# Task description
Can you write out the records starting at the beginning and ending at the line that contains "[x=339, y=219]", with "Open" changed to "Launch" and nothing else altered? Leave the pictures out of your answer.

# Entries shown
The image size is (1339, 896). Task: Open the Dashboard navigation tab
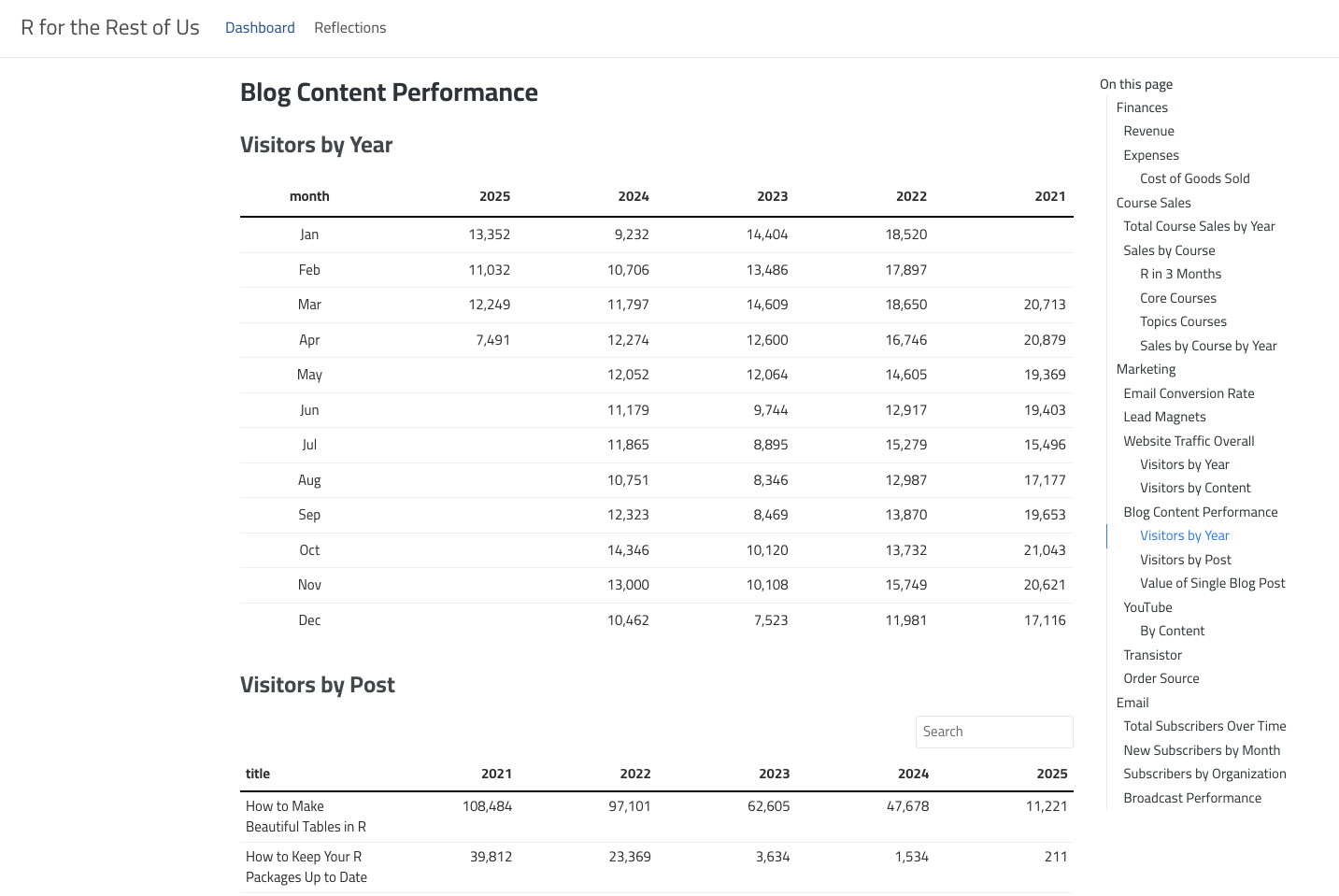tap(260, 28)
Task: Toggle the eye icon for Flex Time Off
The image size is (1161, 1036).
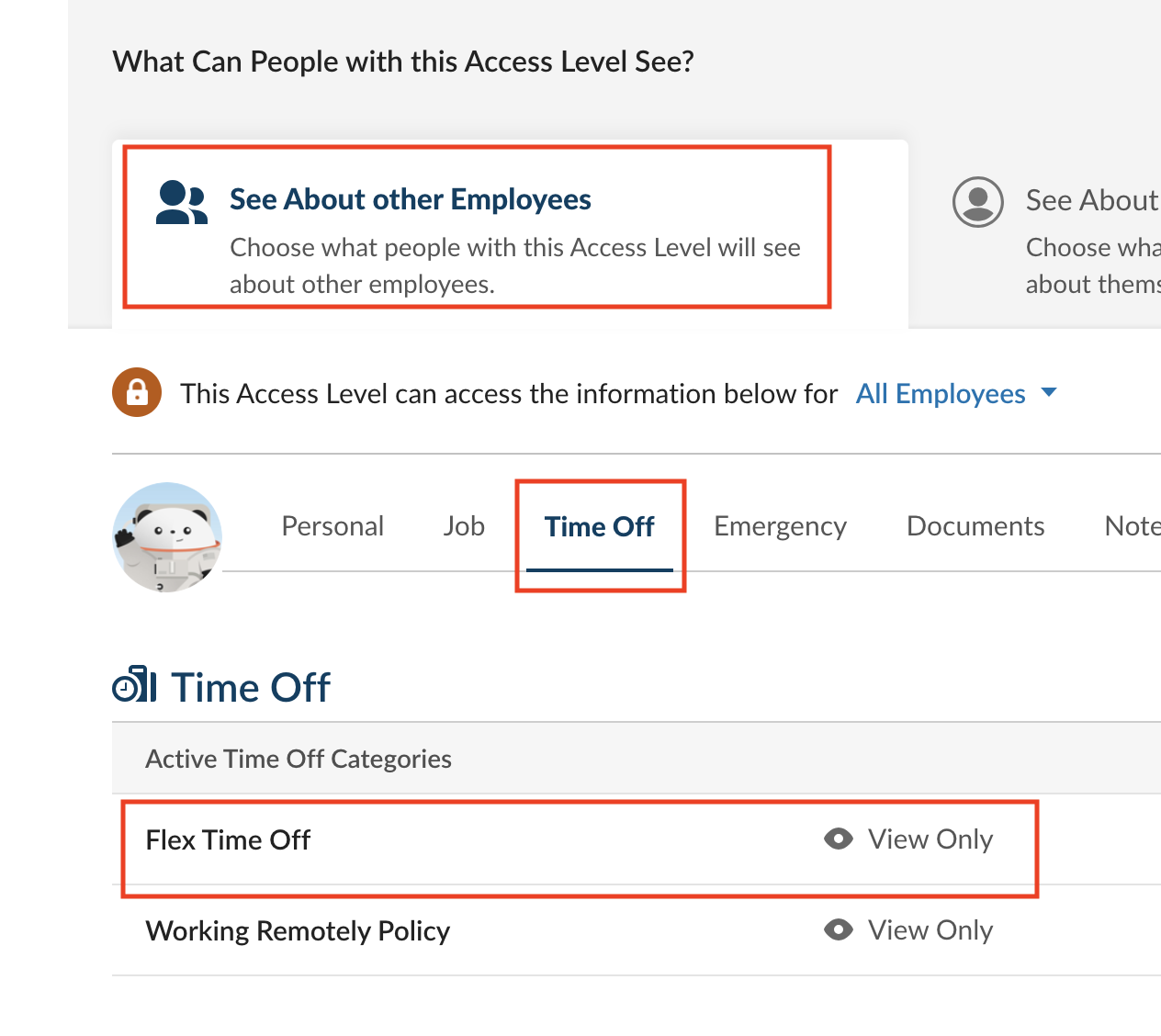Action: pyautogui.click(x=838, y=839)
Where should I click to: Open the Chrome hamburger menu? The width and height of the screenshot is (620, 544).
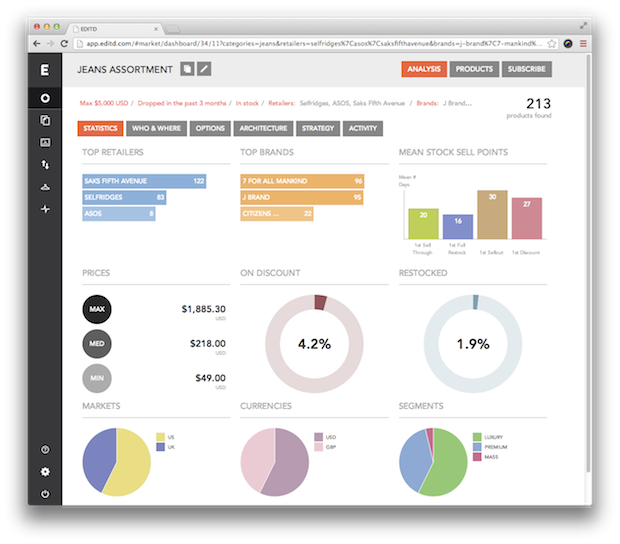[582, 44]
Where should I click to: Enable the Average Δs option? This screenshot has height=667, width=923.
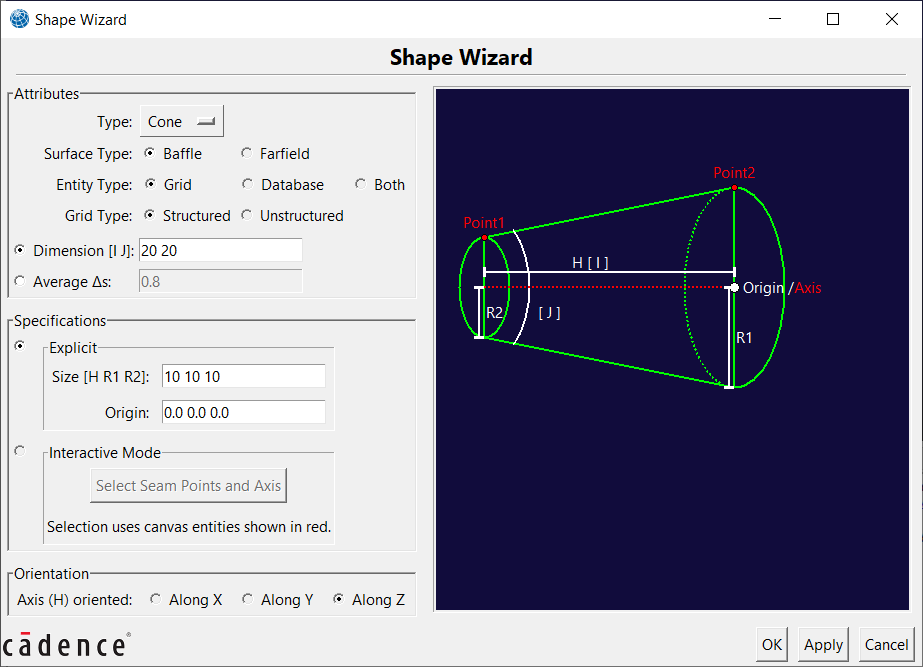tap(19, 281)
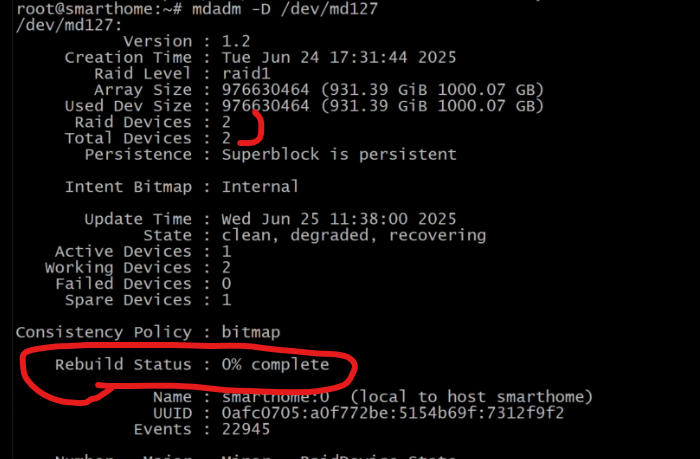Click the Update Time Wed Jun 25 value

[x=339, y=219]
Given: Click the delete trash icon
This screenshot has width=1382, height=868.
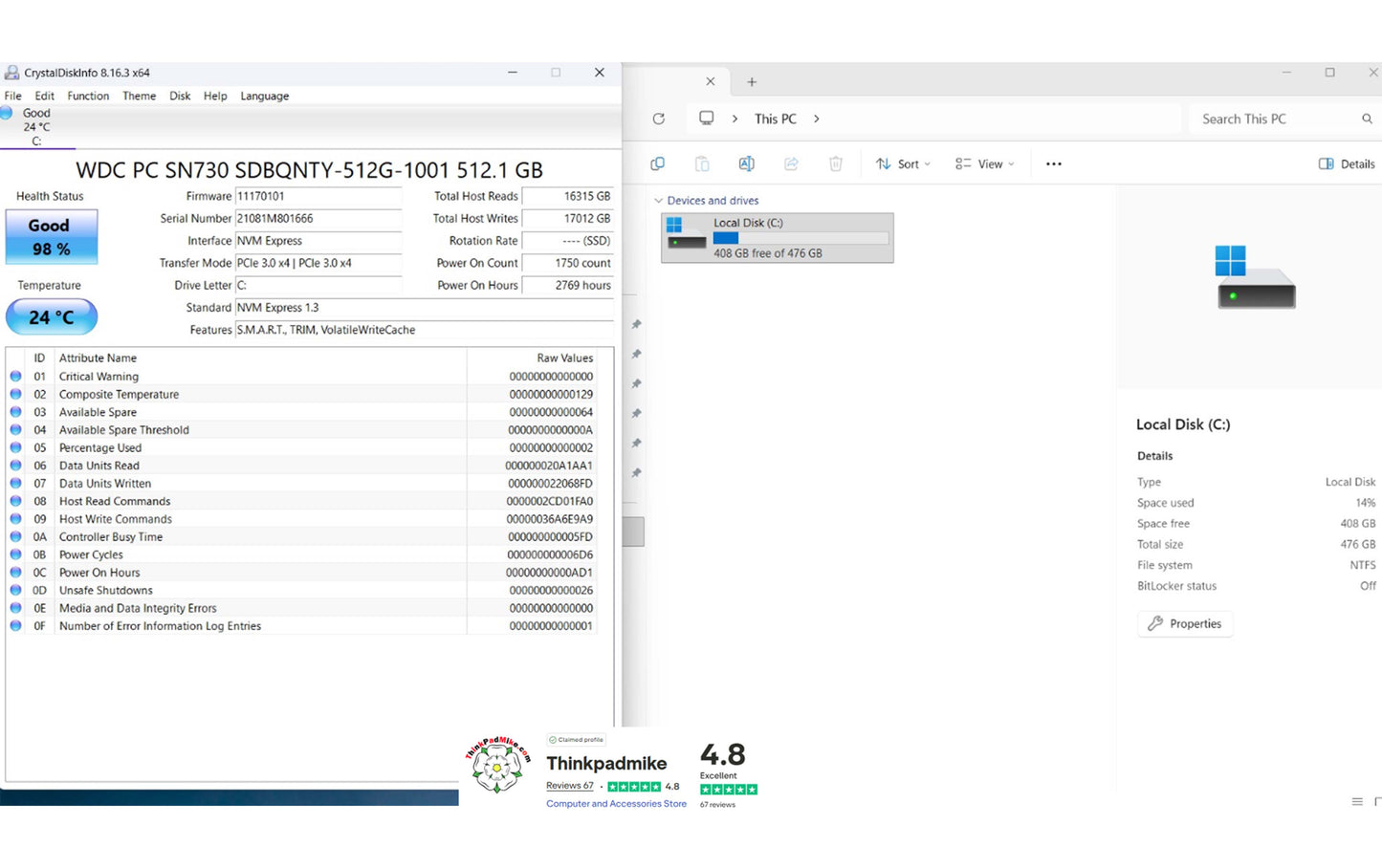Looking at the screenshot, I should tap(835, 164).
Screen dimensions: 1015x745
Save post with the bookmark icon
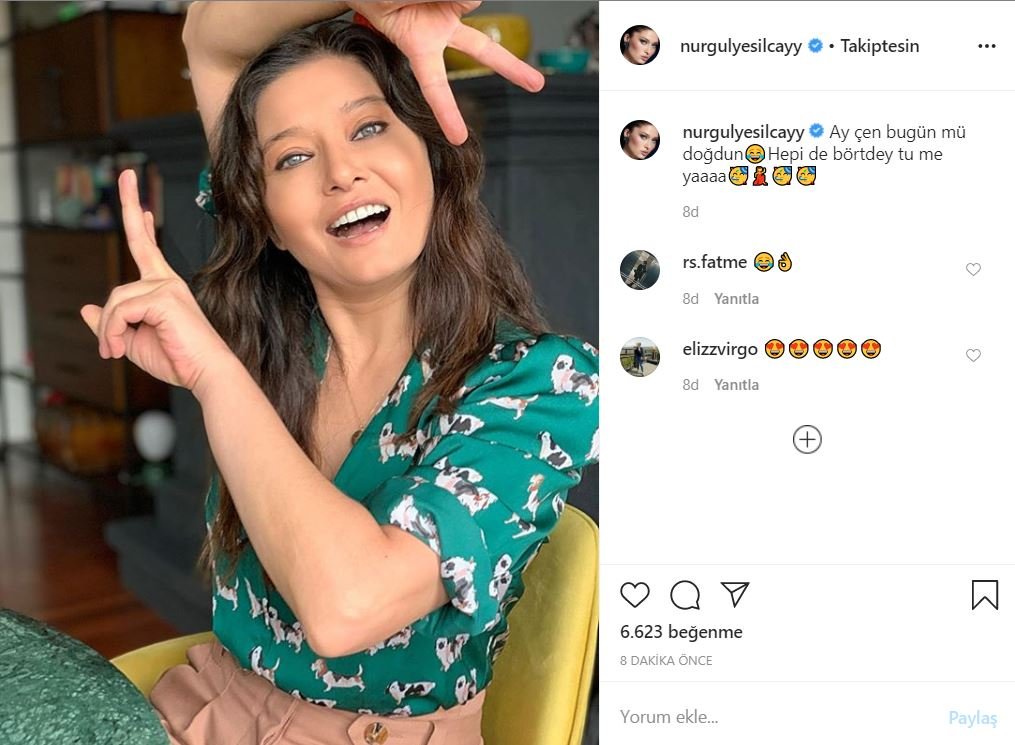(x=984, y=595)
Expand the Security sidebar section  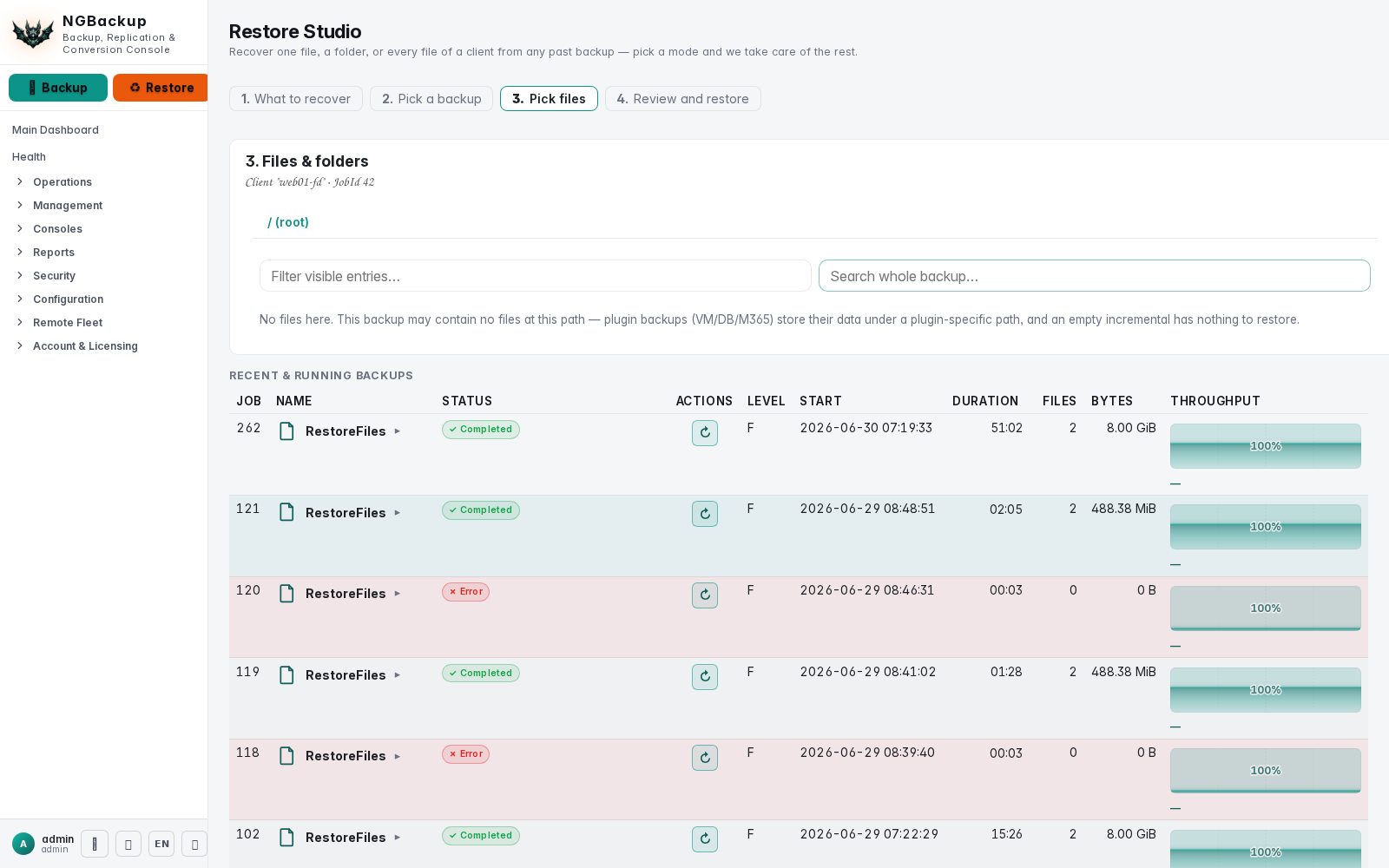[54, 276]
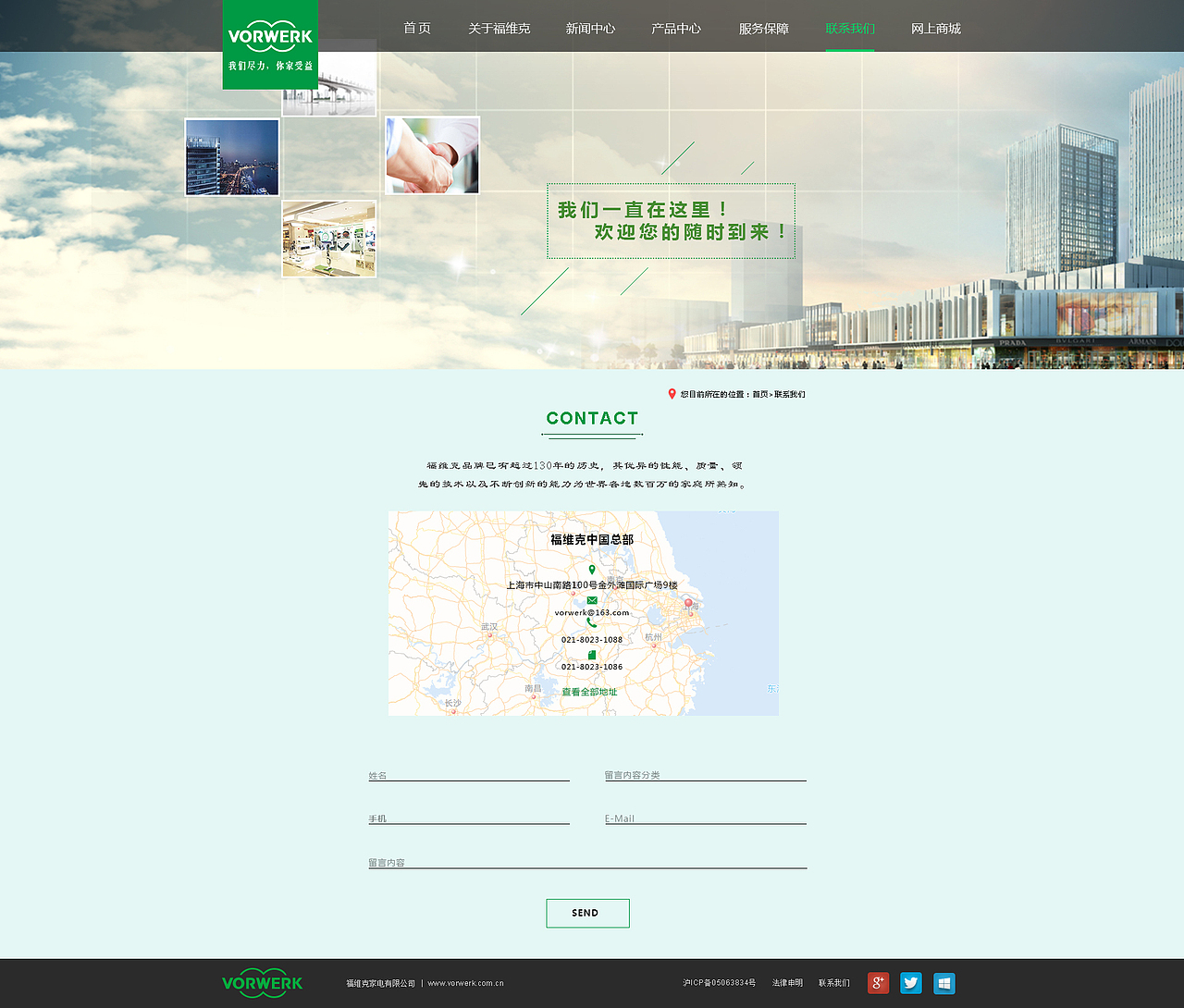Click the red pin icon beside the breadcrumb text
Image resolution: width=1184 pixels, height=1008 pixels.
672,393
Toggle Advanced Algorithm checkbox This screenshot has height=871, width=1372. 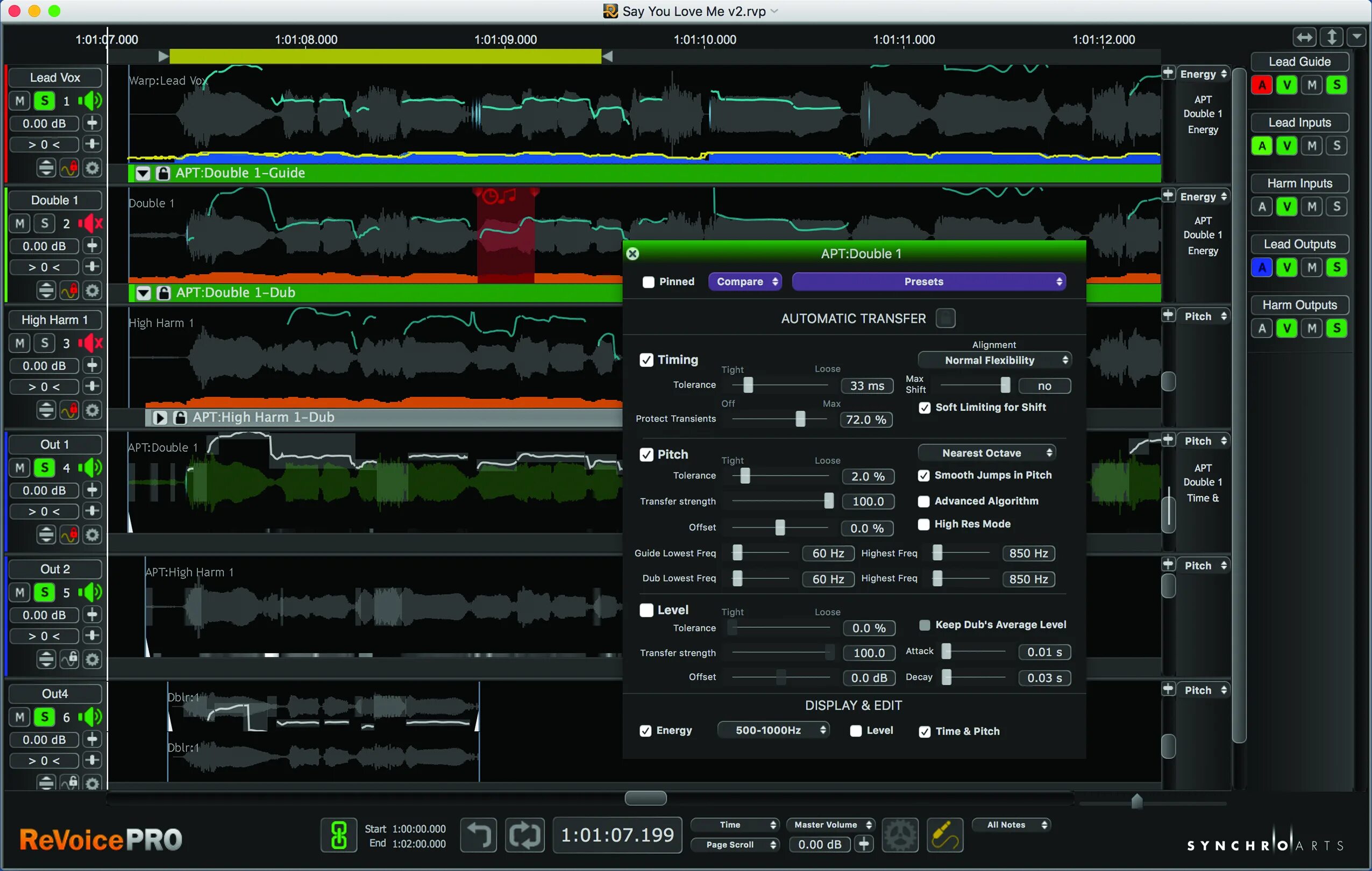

# Written reply
The image size is (1339, 896). Task: Launch the Dashboard navigation tab
tap(260, 28)
Task: Toggle the eye icon for Flex Time Off
The image size is (1161, 1036).
Action: pyautogui.click(x=838, y=839)
Where should I click to: Launch the Chrome hamburger menu? The width and height of the screenshot is (620, 544).
[582, 44]
Where should I click to: Enable the Average Δs option? This screenshot has height=667, width=923.
tap(19, 281)
Click the Update Time Wed Jun 25 value

[x=339, y=219]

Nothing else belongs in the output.